El Municipio está armando caminos y nivela el terreno en dos hectáreas adicionales. Una vez terminado, el lugar contará con mesas, bancos, baños, luces y más árboles.
El sueño de un grupo de vecinos de Turdera de contar con un espacio verde público sigue ampliándose. Por estos días, el Municipio está poniendo a punto dos hectáreas más del Parque Finky con la construcción de senderos, la instalación de puentes y la colocación de luminarias.
El nuevo espacio brindará mayor comodidad y más lugar para que puedan disfrutar las más de 30 mil personas que concurren, en promedio, cada mes.
De un tiempo a esta parte, en un espacio lindante con la Subestación Temperley y del otro lado de la orilla del arroyo que divide el Finky, quitaron tierra de algunos sectores, sumaron en otros, armaron caminos de conchilla y marcaron una nueva pista para recorrer la zona a estrenar. Además, colocaron dos puentes, instalaron postes de luz y un transformador que abastecerá la iluminación de todo el lugar y de una parte del barrio.

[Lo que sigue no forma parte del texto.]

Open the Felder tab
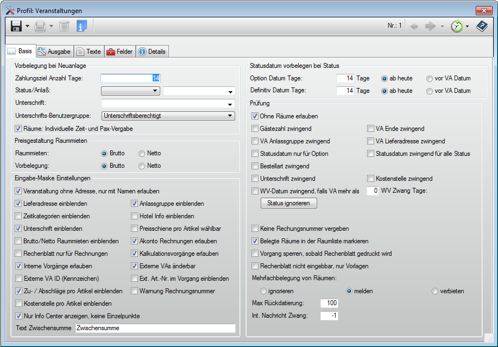This screenshot has width=498, height=347. click(119, 52)

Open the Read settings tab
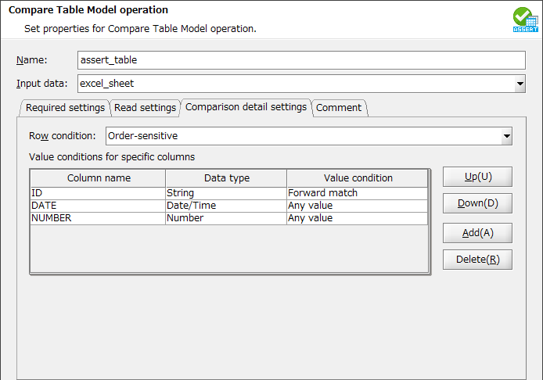pyautogui.click(x=145, y=108)
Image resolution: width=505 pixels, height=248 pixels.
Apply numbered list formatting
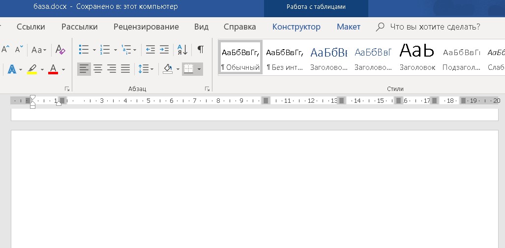point(105,50)
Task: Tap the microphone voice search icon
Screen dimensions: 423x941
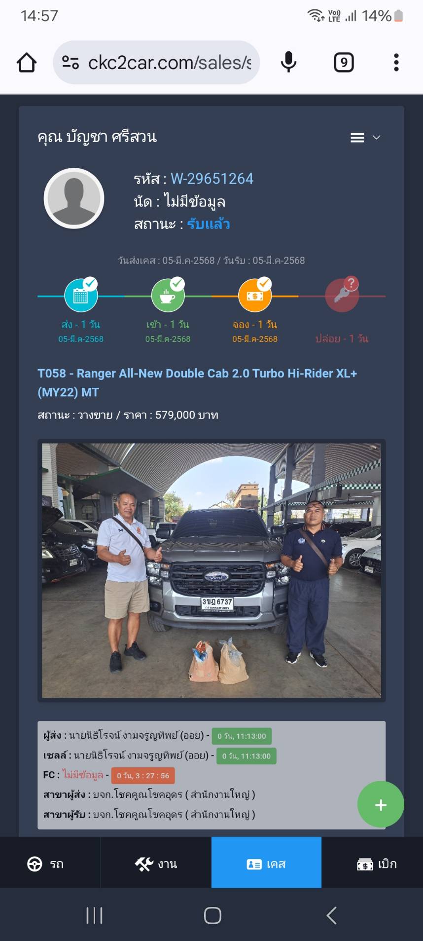Action: point(288,63)
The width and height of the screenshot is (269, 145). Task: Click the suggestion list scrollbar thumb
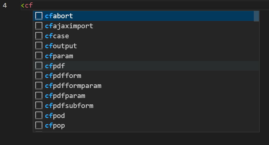256,16
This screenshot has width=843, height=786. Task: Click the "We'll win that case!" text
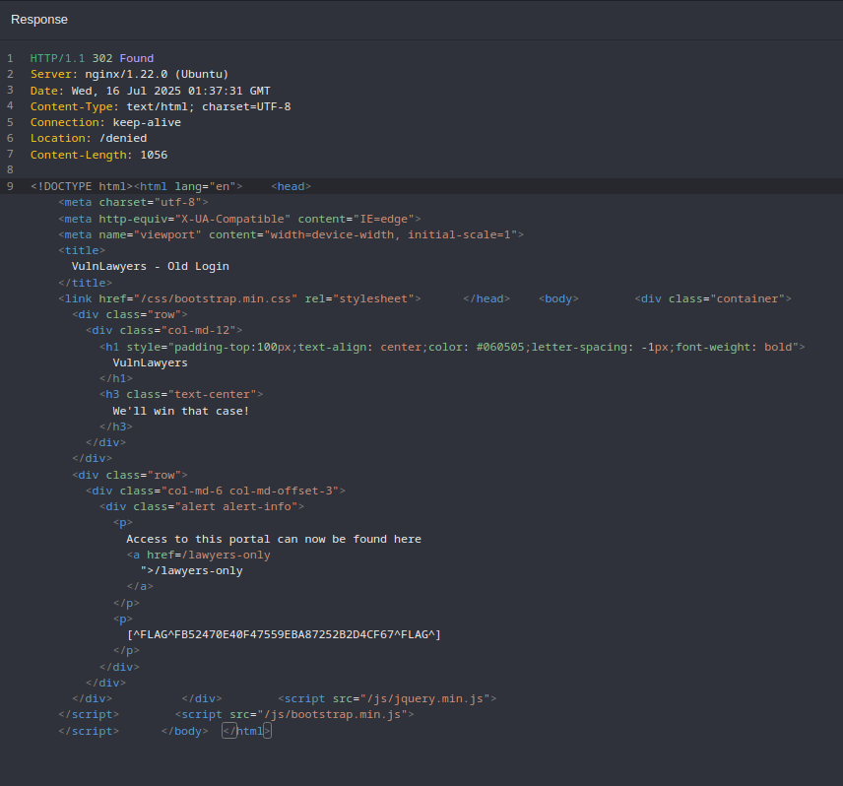(181, 411)
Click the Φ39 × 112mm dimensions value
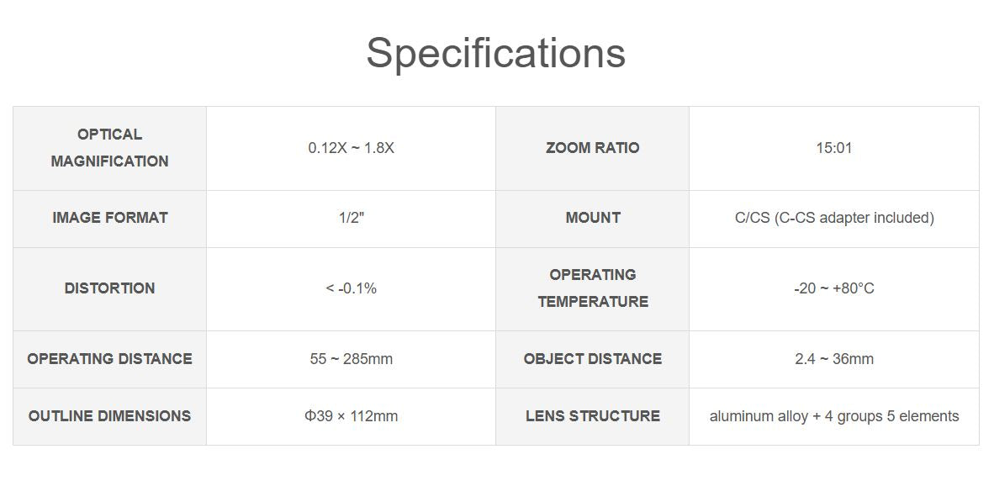Image resolution: width=994 pixels, height=486 pixels. (351, 416)
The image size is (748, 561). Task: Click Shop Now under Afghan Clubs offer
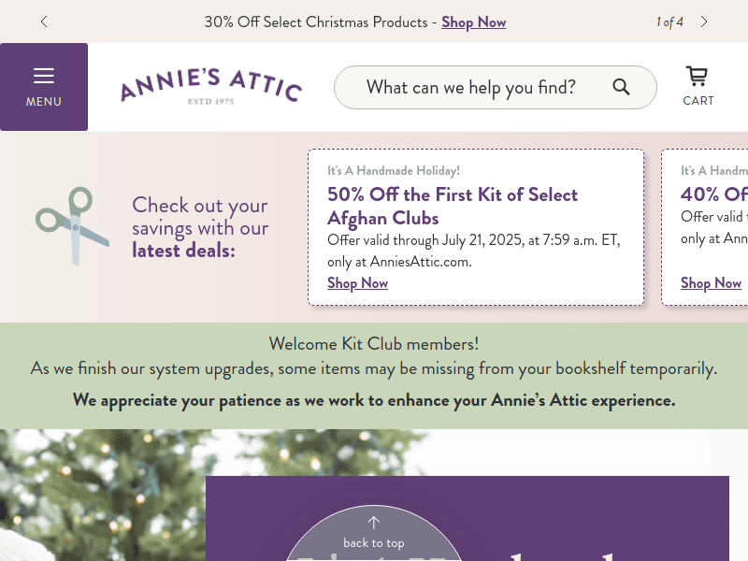(x=357, y=282)
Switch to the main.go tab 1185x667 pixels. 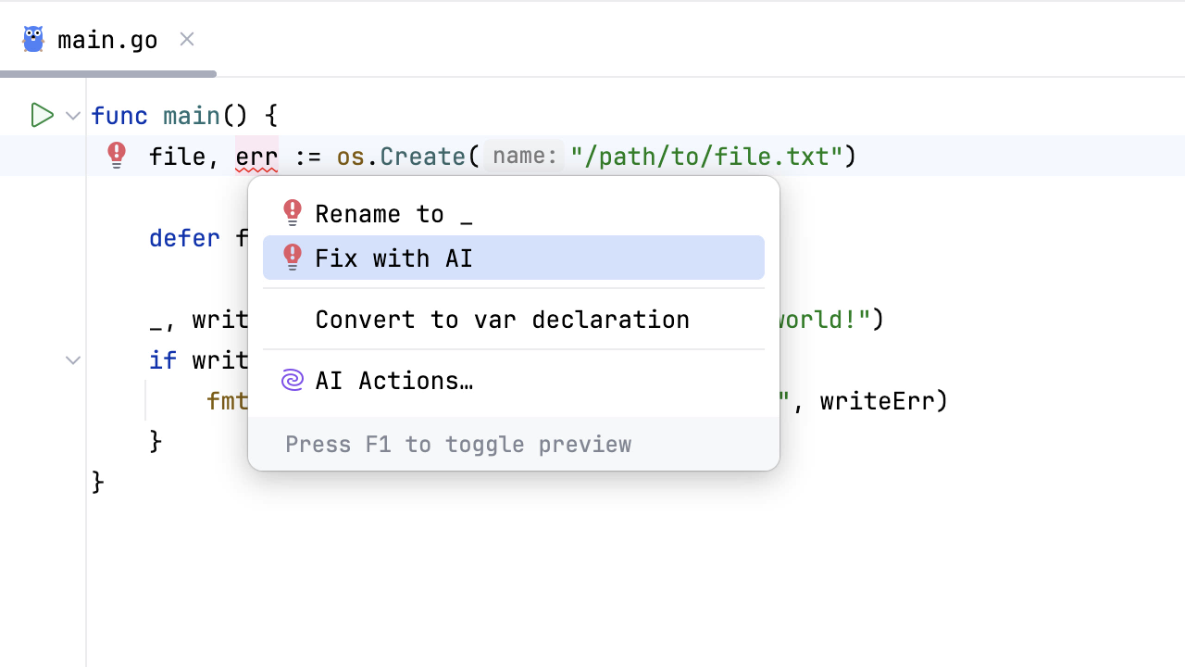click(107, 41)
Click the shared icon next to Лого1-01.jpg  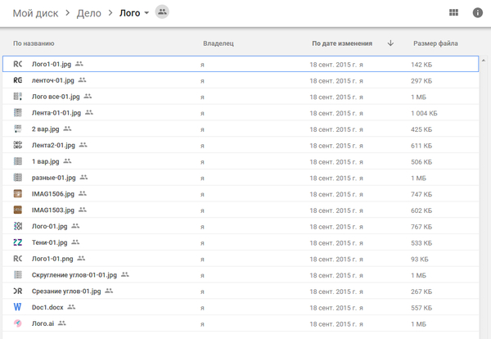(79, 63)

Ahora sólo resta montar el mobiliario urbano, es decir, mesas, asientos, bancos y nueva especies de árboles. A nivel edilicio, ya construyeron una oficina para la dirección del lugar, una enfermería, un espacio de vigilancia y baños para hombres y mujeres que, asimismo, cuentan con su propio sistema de tratamiento de efluentes cloacales. Todo público, libre y gratuito.
“Es una gran satisfacción ver cómo está el Finky y cómo ha crecido en estos años gracias a la lucha de los vecinos organizados y el apoyo de un Municipio que escuchó a la gente. Esta obra de ampliación le va a dar la posibilidad al público que asiste de poder disfrutar de más de 20 mil metros cuadrados de verde, de aire puro, en contacto con la naturaleza del lugar”, explicó el director del Parque, Alejandro Almeida.
Respecto a dicha flora y fauna, está compuesta por más de 75 especies de aves, cerca de 1.200 árboles autóctonos, peces y cientos de insectos que cumplen funciones claves para mantener el equilibro.
Las obras se dan en el marco de un proyecto que también incluyó la construcción de un reservorio hídrico. Mediante el mismo, se prevendrán siete de cada 10 inundaciones en Turdera y una zona de Brown, ya que más de 160 manzanas depositarán los excedentes hídricos provenientes de lluvias en la zona reformada del Parque. En esas ocasiones, una porción muy chica del Finky quedará inundada (si se tratara de lluvias de grandes dimensiones), se cerrará provisoriamente y después de bajar el agua, volverá a estar abierta para los
vecinos.
“El Parque Finky es un orgullo para los lomenses. Haberlo recuperado es parte de la idea de esta gestión que desde un principio trabajó pensando en ganar espacios verdes libres para que disfrute la gente”, marcó Martín Insaurralde.